Exercise details:
Print every line of the listing below, starting with the line that holds "Tick the checkbox beside the suggestion entry" and going on through the line that holds "Screen dimensions: 805x752", both included, and print nothing else.

--*--

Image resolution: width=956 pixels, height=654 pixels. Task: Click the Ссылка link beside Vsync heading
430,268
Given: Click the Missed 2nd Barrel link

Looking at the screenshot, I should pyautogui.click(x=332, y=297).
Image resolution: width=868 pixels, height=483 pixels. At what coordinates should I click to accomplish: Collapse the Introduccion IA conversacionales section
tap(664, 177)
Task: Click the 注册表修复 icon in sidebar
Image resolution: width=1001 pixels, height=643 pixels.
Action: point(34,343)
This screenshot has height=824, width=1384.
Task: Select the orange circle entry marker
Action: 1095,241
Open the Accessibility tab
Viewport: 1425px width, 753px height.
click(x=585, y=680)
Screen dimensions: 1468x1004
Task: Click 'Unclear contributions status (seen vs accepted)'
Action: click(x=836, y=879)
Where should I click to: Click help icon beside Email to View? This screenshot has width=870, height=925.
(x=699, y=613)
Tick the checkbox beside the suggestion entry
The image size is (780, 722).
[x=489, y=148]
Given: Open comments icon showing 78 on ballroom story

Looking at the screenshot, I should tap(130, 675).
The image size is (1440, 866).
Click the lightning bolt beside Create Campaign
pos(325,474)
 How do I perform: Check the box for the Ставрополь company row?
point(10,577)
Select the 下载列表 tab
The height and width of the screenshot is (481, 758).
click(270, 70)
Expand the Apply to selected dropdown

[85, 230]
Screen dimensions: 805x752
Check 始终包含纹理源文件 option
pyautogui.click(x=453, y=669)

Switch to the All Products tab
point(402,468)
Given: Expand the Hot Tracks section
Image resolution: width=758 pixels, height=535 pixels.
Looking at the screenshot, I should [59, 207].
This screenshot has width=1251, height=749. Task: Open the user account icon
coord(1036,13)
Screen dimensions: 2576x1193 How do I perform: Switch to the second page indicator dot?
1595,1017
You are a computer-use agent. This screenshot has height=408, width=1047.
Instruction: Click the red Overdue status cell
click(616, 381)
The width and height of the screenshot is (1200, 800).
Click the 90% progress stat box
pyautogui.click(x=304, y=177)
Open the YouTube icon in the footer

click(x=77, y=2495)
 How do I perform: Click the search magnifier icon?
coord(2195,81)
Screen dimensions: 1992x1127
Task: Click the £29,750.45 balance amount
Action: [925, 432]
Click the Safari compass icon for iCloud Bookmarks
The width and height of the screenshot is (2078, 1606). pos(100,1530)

--*--

Your solution:
Tick the checkbox beside the suggestion entry
The image size is (780, 722).
[x=489, y=148]
Given: Open comments icon showing 78 on ballroom story

Looking at the screenshot, I should tap(130, 675).
The image size is (1440, 866).
Click the lightning bolt beside Create Campaign
pos(325,474)
 How do I perform: Check the box for the Ставрополь company row?
point(10,577)
Select the 下载列表 tab
The height and width of the screenshot is (481, 758).
click(270, 70)
Expand the Apply to selected dropdown

[85, 230]
Screen dimensions: 805x752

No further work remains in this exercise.